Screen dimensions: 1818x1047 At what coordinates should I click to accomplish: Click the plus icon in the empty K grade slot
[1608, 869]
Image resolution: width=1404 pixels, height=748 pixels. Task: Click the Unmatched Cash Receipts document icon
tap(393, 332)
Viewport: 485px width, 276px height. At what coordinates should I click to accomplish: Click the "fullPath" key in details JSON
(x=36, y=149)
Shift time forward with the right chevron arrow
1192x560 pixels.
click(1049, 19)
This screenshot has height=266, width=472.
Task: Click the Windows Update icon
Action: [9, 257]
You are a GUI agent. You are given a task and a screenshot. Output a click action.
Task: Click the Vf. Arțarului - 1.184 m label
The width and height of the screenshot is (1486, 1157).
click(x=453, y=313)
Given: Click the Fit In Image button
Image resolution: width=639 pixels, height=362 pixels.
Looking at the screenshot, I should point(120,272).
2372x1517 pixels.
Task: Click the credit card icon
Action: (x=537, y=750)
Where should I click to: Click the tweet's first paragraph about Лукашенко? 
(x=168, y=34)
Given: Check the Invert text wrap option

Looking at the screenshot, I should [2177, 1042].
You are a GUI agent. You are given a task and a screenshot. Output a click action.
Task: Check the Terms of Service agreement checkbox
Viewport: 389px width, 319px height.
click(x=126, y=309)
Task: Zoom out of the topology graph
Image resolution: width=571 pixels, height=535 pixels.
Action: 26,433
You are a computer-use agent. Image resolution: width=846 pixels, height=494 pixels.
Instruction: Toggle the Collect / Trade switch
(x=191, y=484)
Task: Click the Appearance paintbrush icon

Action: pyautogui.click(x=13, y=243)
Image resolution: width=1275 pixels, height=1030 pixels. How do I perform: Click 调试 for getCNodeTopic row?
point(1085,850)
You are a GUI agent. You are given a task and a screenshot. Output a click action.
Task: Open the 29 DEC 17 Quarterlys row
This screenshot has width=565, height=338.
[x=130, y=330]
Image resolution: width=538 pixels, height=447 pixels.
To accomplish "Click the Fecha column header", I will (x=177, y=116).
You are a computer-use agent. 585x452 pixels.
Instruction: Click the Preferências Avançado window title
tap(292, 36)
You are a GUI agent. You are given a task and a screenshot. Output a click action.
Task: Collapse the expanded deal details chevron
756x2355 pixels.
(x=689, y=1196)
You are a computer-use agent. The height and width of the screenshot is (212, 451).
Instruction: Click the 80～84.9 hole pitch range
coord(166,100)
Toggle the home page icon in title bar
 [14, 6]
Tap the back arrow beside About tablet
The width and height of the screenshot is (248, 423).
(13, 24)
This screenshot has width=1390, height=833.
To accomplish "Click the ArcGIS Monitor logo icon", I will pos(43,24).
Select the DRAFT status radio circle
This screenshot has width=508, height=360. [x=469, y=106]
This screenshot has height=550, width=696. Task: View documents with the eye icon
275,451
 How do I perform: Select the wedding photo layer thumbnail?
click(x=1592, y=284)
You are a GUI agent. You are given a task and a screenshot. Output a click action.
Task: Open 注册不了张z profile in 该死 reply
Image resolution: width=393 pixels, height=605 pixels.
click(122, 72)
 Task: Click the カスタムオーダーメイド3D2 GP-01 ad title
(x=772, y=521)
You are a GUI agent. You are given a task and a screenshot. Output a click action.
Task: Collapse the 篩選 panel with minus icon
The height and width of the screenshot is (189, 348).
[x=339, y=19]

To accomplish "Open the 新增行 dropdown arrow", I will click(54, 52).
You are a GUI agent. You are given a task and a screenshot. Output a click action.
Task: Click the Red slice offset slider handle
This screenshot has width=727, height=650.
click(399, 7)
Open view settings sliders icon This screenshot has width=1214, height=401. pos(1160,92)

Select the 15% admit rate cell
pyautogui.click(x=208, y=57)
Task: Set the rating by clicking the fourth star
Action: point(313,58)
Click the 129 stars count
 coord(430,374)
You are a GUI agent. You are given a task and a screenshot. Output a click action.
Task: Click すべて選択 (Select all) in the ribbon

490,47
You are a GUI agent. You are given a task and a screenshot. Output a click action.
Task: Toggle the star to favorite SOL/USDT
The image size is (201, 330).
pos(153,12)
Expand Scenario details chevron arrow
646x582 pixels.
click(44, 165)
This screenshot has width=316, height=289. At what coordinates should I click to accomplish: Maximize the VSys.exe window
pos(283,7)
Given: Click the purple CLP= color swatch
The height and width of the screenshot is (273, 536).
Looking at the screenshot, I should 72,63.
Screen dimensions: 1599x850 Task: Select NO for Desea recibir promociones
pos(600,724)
★ ★ ★ ★
**Work to complete**
Please retype every one of the rows above exactly as they appear, character for character.

**Answer to the exercise**
Screen dimensions: 1818x1047 At what coordinates should I click to accomplish: Click the plus icon in the empty K grade slot
[1608, 869]
Image resolution: width=1404 pixels, height=748 pixels. Task: Click the Unmatched Cash Receipts document icon
tap(393, 332)
Viewport: 485px width, 276px height. At what coordinates should I click to accomplish: Click the "fullPath" key in details JSON
(x=36, y=149)
Shift time forward with the right chevron arrow
1192x560 pixels.
click(1049, 19)
This screenshot has height=266, width=472.
Task: Click the Windows Update icon
Action: [9, 257]
You are a GUI agent. You are given a task and a screenshot. Output a click action.
Task: Click the Vf. Arțarului - 1.184 m label
The width and height of the screenshot is (1486, 1157).
click(x=453, y=313)
Given: Click the Fit In Image button
Image resolution: width=639 pixels, height=362 pixels.
Looking at the screenshot, I should point(120,272).
2372x1517 pixels.
Task: Click the credit card icon
Action: (x=537, y=750)
Where should I click to: Click the tweet's first paragraph about Лукашенко? 
(x=168, y=34)
Given: Check the Invert text wrap option

Looking at the screenshot, I should [2177, 1042].
You are a GUI agent. You are given a task and a screenshot. Output a click action.
Task: Check the Terms of Service agreement checkbox
Viewport: 389px width, 319px height.
click(x=126, y=309)
Task: Zoom out of the topology graph
Image resolution: width=571 pixels, height=535 pixels.
Action: 26,433
You are a computer-use agent. Image resolution: width=846 pixels, height=494 pixels.
Instruction: Toggle the Collect / Trade switch
(x=191, y=484)
Task: Click the Appearance paintbrush icon

Action: pyautogui.click(x=13, y=243)
Image resolution: width=1275 pixels, height=1030 pixels. How do I perform: Click 调试 for getCNodeTopic row?
point(1085,850)
You are a GUI agent. You are given a task and a screenshot. Output a click action.
Task: Open the 29 DEC 17 Quarterlys row
This screenshot has width=565, height=338.
[x=130, y=330]
Image resolution: width=538 pixels, height=447 pixels.
To accomplish "Click the Fecha column header", I will (x=177, y=116).
You are a computer-use agent. 585x452 pixels.
Instruction: Click the Preferências Avançado window title
tap(292, 36)
You are a GUI agent. You are given a task and a screenshot. Output a click action.
Task: Collapse the expanded deal details chevron
756x2355 pixels.
(x=689, y=1196)
You are a computer-use agent. The height and width of the screenshot is (212, 451).
Instruction: Click the 80～84.9 hole pitch range
coord(166,100)
Toggle the home page icon in title bar
 [14, 6]
Tap the back arrow beside About tablet
The width and height of the screenshot is (248, 423).
(13, 24)
This screenshot has width=1390, height=833.
To accomplish "Click the ArcGIS Monitor logo icon", I will pos(43,24).
Select the DRAFT status radio circle
This screenshot has width=508, height=360. [x=469, y=106]
This screenshot has height=550, width=696. Task: View documents with the eye icon
275,451
 How do I perform: Select the wedding photo layer thumbnail?
click(x=1592, y=284)
You are a GUI agent. You are given a task and a screenshot. Output a click action.
Task: Open 注册不了张z profile in 该死 reply
Image resolution: width=393 pixels, height=605 pixels.
click(122, 72)
 Task: Click the カスタムオーダーメイド3D2 GP-01 ad title
(x=772, y=521)
You are a GUI agent. You are given a task and a screenshot. Output a click action.
Task: Collapse the 篩選 panel with minus icon
The height and width of the screenshot is (189, 348).
[x=339, y=19]

To accomplish "Open the 新增行 dropdown arrow", I will click(54, 52).
You are a GUI agent. You are given a task and a screenshot. Output a click action.
Task: Click the Red slice offset slider handle
This screenshot has width=727, height=650.
click(399, 7)
Open view settings sliders icon This screenshot has width=1214, height=401. pos(1160,92)

Select the 15% admit rate cell
pyautogui.click(x=208, y=57)
Task: Set the rating by clicking the fourth star
Action: point(313,58)
Click the 129 stars count
 coord(430,374)
You are a GUI agent. You are given a task and a screenshot. Output a click action.
Task: Click すべて選択 (Select all) in the ribbon

490,47
You are a GUI agent. You are given a task and a screenshot. Output a click action.
Task: Toggle the star to favorite SOL/USDT
The image size is (201, 330).
pos(153,12)
Expand Scenario details chevron arrow
646x582 pixels.
click(44, 165)
This screenshot has width=316, height=289. At what coordinates should I click to accomplish: Maximize the VSys.exe window
pos(283,7)
Given: Click the purple CLP= color swatch
The height and width of the screenshot is (273, 536).
Looking at the screenshot, I should 72,63.
Screen dimensions: 1599x850 Task: Select NO for Desea recibir promociones
pos(600,724)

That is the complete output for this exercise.